**What is needed**.
The answer must be one number: how many lines of the records contain "screenshot".

**Records to process**.
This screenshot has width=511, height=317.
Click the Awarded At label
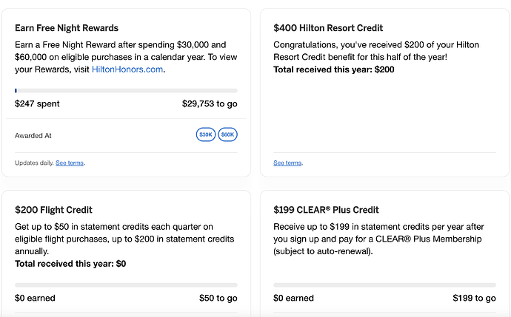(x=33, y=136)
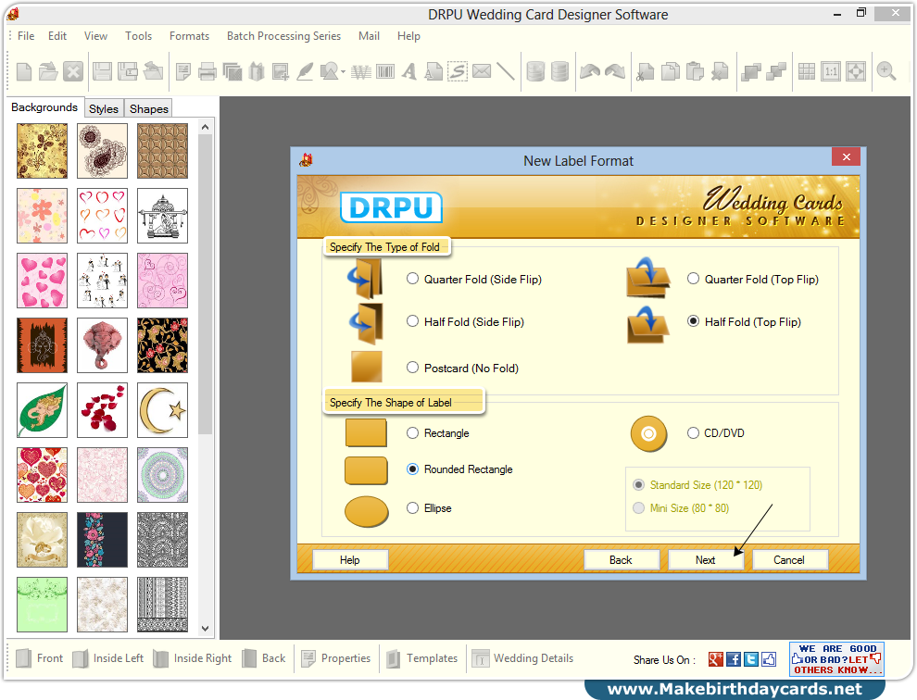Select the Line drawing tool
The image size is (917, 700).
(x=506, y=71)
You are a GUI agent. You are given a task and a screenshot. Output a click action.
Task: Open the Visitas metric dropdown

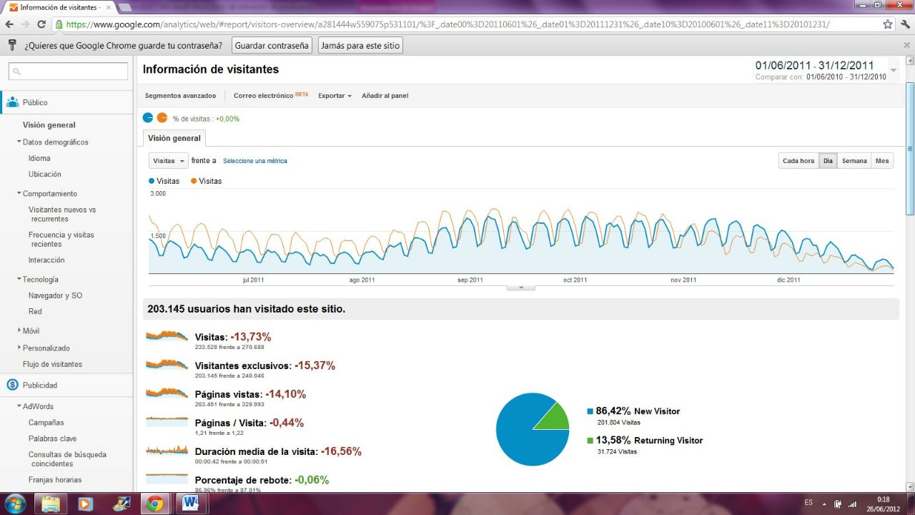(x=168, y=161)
---
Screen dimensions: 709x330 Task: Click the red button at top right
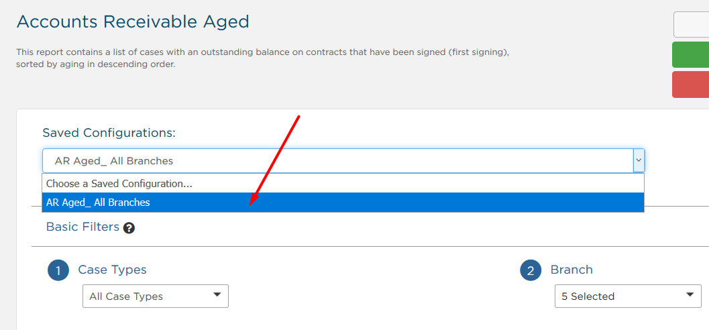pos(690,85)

**Result of this exercise**.
2